INPUT DATA:
▬▬▬
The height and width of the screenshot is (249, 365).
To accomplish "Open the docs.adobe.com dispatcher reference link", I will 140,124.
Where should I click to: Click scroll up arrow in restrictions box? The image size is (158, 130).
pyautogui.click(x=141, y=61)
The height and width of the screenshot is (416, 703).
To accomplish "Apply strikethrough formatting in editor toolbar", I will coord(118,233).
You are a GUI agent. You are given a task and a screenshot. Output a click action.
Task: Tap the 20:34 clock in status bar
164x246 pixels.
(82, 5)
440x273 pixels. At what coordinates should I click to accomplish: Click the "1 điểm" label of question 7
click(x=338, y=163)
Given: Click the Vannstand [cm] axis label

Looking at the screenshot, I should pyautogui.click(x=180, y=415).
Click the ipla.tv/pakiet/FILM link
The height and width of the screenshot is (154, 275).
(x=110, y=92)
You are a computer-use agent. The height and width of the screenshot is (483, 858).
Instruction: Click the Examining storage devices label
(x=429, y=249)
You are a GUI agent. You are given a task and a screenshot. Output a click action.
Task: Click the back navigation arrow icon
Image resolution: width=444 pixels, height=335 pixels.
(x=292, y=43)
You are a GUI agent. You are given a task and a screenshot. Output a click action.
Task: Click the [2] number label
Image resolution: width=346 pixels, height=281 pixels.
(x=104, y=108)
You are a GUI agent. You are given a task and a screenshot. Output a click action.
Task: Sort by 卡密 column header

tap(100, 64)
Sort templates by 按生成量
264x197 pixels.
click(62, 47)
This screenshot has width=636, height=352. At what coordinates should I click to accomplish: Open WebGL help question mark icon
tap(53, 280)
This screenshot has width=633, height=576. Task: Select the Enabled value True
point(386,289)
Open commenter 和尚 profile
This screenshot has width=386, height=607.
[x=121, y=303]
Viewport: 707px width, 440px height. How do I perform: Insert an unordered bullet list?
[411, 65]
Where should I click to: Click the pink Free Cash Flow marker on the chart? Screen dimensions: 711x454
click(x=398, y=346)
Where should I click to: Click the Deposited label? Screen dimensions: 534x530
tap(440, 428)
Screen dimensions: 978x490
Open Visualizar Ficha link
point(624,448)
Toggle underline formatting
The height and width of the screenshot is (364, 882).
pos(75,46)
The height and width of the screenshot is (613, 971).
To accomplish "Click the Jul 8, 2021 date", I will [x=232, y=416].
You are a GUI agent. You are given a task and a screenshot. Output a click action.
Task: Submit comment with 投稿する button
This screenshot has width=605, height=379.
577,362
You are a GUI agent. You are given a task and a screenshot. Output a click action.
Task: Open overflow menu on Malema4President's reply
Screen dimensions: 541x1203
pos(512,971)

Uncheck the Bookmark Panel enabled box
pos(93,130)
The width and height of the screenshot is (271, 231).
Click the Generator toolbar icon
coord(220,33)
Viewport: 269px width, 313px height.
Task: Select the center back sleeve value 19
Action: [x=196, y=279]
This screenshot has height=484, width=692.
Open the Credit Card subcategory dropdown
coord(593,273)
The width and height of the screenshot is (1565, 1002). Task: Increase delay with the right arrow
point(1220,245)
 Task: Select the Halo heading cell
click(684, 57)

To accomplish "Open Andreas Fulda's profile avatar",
▬▬▬
EXERCISE GOAL:
Return the full material unchanged.

SOLVED PROBLEM:
The height and width of the screenshot is (249, 365).
To accomplish "Open the docs.adobe.com dispatcher reference link", I will 140,124.
Where should I click to: Click scroll up arrow in restrictions box? The image size is (158, 130).
pyautogui.click(x=141, y=61)
The height and width of the screenshot is (416, 703).
To accomplish "Apply strikethrough formatting in editor toolbar", I will coord(118,233).
You are a GUI agent. You are given a task and a screenshot. Output a click action.
Task: Tap the 20:34 clock in status bar
164x246 pixels.
(82, 5)
440x273 pixels. At what coordinates should I click to accomplish: Click the "1 điểm" label of question 7
click(x=338, y=163)
Given: Click the Vannstand [cm] axis label

Looking at the screenshot, I should pyautogui.click(x=180, y=415).
Click the ipla.tv/pakiet/FILM link
The height and width of the screenshot is (154, 275).
(x=110, y=92)
You are a computer-use agent. The height and width of the screenshot is (483, 858).
Instruction: Click the Examining storage devices label
(x=429, y=249)
You are a GUI agent. You are given a task and a screenshot. Output a click action.
Task: Click the back navigation arrow icon
Image resolution: width=444 pixels, height=335 pixels.
(x=292, y=43)
You are a GUI agent. You are given a task and a screenshot. Output a click action.
Task: Click the [2] number label
Image resolution: width=346 pixels, height=281 pixels.
(x=104, y=108)
You are a GUI agent. You are given a task and a screenshot. Output a click action.
Task: Sort by 卡密 column header

tap(100, 64)
Sort templates by 按生成量
264x197 pixels.
click(62, 47)
This screenshot has width=636, height=352. At what coordinates should I click to accomplish: Open WebGL help question mark icon
tap(53, 280)
This screenshot has width=633, height=576. Task: Select the Enabled value True
point(386,289)
Open commenter 和尚 profile
This screenshot has width=386, height=607.
[x=121, y=303]
Viewport: 707px width, 440px height. How do I perform: Insert an unordered bullet list?
[411, 65]
Where should I click to: Click the pink Free Cash Flow marker on the chart? Screen dimensions: 711x454
click(x=398, y=346)
Where should I click to: Click the Deposited label? Screen dimensions: 534x530
tap(440, 428)
Screen dimensions: 978x490
Open Visualizar Ficha link
point(624,448)
Toggle underline formatting
The height and width of the screenshot is (364, 882).
pos(75,46)
The height and width of the screenshot is (613, 971).
To accomplish "Click the Jul 8, 2021 date", I will [x=232, y=416].
You are a GUI agent. You are given a task and a screenshot. Output a click action.
Task: Submit comment with 投稿する button
This screenshot has width=605, height=379.
577,362
You are a GUI agent. You are given a task and a screenshot. Output a click action.
Task: Open overflow menu on Malema4President's reply
Screen dimensions: 541x1203
pos(512,971)

Uncheck the Bookmark Panel enabled box
pos(93,130)
The width and height of the screenshot is (271, 231).
Click the Generator toolbar icon
coord(220,33)
Viewport: 269px width, 313px height.
Task: Select the center back sleeve value 19
Action: [x=196, y=279]
This screenshot has height=484, width=692.
Open the Credit Card subcategory dropdown
coord(593,273)
The width and height of the screenshot is (1565, 1002). Task: Increase delay with the right arrow
point(1220,245)
 Task: Select the Halo heading cell
click(684, 57)

To accomplish "Open Andreas Fulda's profile avatar",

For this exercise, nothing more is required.